It was recently noted by an analyst at UBS that investors could see a number of mini-mill steel producers rally if a recovery in the non-residential construction sector were to take place over the next several months.
As a result of Mr. Murphy's recent comments, I wanted to take a closer look at Nucor (NUE), and highlight several of the reasons why I'm staying bullish on this particular mini-mill steel play.
#1: Recent Trend Behavior
On Tuesday, shares of NUE, which currently possess a market cap of $16.77 billion, a forward P/E ratio of 18.17, and a dividend yield of 2.82% ($1.48), settled at a price of $52.79/share. Based on their closing price of $52.79/share, shares of NUE are trading 1.06% above their 20-day simple moving average, 1.32% above their 50-day simple moving average and 12.35% above their 200-day simple moving average. These numbers indicate a short-term, mid-term, and long-term uptrend for the stock, which generally signals a moderate buying mode for most long-term investors.
#2: 5-Year Dividend Behavior
Since December 29, 2008, the company has increased its quarterly distribution five times in the last five years, with the most recent increase having taken place in December of 2013. The company's forward yield of 2.82% ($1.48) coupled with its ability to maintain its quarterly distribution over last five years, make this particular steel play a highly considerable option, especially for those who may be in the market for a moderately-yielding dividend play.
According to the company's website, "Nucor has increased its regular, or base, dividend for more than 40 consecutive years - every year since it first began paying dividends in 1973. Reflecting the Nucor team's success in building Nucor's long-term earnings power, the base quarterly dividend has more than tripled since the end of 2007."
#3: Comparative Dividend Behavior
Not only does the company's 2.82% distribution yield and 5-year distribution growth make this particular stock a highly attractive option for most income-driven investors, its distribution growth over the last five years versus one of its sector-based peers is also something investors should consider. From a comparative standpoint, Nucor's distribution has grown a modest 5.71% over the past five years, whereas the distribution growth of its sector-based peer Commercial Metals (CMC) has remained unchanged.
Risk Factors (Most Recent 10-K)
According to Nucor's most recent 10-K, there are a number of risk factors investors should consider before establishing a position. These risk factors include but are not limited to:
#1 - The company's recovery from the global recession and the credit crisis has and likely will continue to adversely affect its business.

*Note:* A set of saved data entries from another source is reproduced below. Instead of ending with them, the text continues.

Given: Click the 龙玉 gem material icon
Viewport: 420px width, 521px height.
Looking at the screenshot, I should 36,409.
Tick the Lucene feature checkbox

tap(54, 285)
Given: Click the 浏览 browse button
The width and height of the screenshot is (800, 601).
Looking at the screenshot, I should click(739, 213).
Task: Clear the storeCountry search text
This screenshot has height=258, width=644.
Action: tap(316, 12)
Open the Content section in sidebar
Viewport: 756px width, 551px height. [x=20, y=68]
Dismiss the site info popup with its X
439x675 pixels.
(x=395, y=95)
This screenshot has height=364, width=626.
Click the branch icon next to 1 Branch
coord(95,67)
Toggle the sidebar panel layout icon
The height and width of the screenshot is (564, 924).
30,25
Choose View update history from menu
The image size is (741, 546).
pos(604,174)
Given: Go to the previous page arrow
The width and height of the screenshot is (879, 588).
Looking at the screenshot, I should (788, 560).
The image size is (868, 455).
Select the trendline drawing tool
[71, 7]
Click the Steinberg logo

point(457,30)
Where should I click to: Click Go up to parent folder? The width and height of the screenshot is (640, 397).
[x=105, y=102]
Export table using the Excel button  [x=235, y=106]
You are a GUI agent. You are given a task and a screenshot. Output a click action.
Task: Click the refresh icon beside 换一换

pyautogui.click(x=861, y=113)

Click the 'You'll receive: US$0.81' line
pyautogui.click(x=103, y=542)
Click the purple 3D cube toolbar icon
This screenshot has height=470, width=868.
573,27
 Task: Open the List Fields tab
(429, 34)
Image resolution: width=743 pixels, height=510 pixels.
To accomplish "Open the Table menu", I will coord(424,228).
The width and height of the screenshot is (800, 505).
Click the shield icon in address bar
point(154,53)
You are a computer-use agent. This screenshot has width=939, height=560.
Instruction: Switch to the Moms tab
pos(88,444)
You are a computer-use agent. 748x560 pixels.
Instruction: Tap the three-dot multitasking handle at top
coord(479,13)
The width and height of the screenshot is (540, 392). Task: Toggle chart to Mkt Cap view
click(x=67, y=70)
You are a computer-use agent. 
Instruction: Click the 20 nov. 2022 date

#2 - Overcapacity in the global steel industry could increase the level of steel imports, which may negatively affect Nucor's business, the results of its operations and its cash flows.
#3 - The company's steelmaking and DRI processes, and the manufacturing processes of many of its suppliers and customers, are energy intensive and generate carbon dioxide and other GHGs, and the regulation of GHGs, through new regulations or legislation in an onerous form, could have a material adverse impact on the company's results of operations, its financial condition and its cash flows.
For those of you who may be considering a position in Nucor, I strongly recommend keeping a close eye on the company's trend related performance, its dividend behavior, and its ability to enhance shareholder value over the next 12-24 months as each of these factors could play a role in the company's long-term performance.